Field extension obtained by adjoining elements to base field I'm reading Kunz's proof of the Nullstellensatz (pg 16), and he seems to use the following fact: if $A$ is a field extension of $K$ obtained by adjoining finitely many elements to $K$, then $A \simeq K[x_1,\cdots,x_n]/M$ where $M$ is maximal in $K[x_1,\cdots,x_n]$.
If we are adjoining algebraic elements $\alpha_1,\cdots, \alpha_k$, then we can let $M$ be generated by the minimal polynomials $p_i$ of $\alpha_i$ and we are done. However, I don't know how to proceed if the $\alpha_i$ are transcendental. Any advice (or if I have misinterpreted the statement) would be appreciated.

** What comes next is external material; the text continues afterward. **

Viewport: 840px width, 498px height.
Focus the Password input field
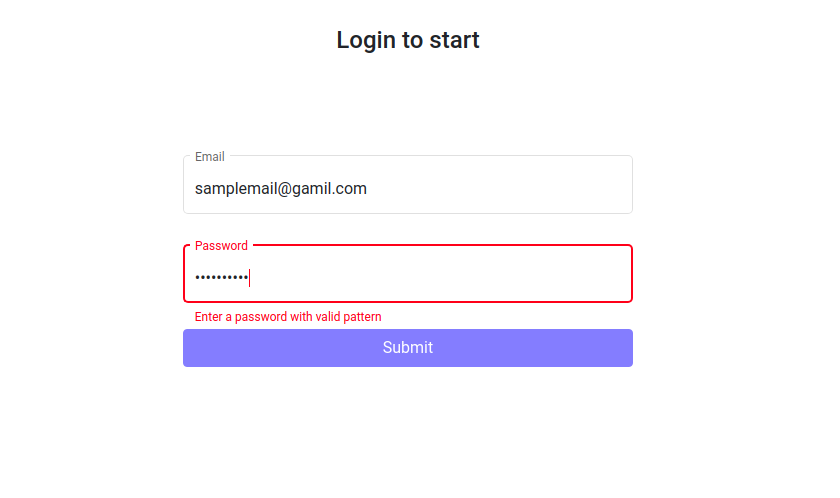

 A: Kunz writes the following (emphasis mine):

If a field $A$ arises from $K$ through ring adjunction of finitely many elements, then $A\cong K[x_1,\dots,x_n]\big/M$ for a maximal ideal $M$.

Really, this is one way of defining ring adjunction; generally one says that, for rings $R\subseteq S$, $S$ is the ring obtained by adjoining elements $s_1,\dots,s_n$ to $R$ if $S$ is the only subring of itself containing both $R$ and the $s_i$. This is equivalent to saying that the evaluation morphism $$f:R[x_1,\dots,x_n]\to S$$ given by $x_i\mapsto s_i$ is surjective. In that case, we will have $S\cong R[x_1,\dots,x_n]\big/\ker f$, and if $S$ is a field then $\ker f$ must be a maximal ideal, from which Kunz's comment follows. Another commonly used terminology for this situation is to say that $S$ is "generated as an $R$-algebra" by the $s_i$.
However, it should be noted that ring adjunction is fundamentally different from field adjunction. In particular, the circumstances that you describe in your problem post – ie of some of the $\alpha_i$ being transcendental over $K$ – can actually never occur. This is Zariski's lemma, which says that, if a field $A$ containing $K$ is finitely generated as a $K$-algebra, then $\dim_KA<\infty$. In particular, in that case, $A$ cannot contain any element transcendental over $K$. So, put differently, if $A$ is a transcendental extension of $K$, then $A$ is not isomorphic to a ring of form $K[x_1,\dots,x_n]\big/M$ for any $n\in\mathbb{N}$.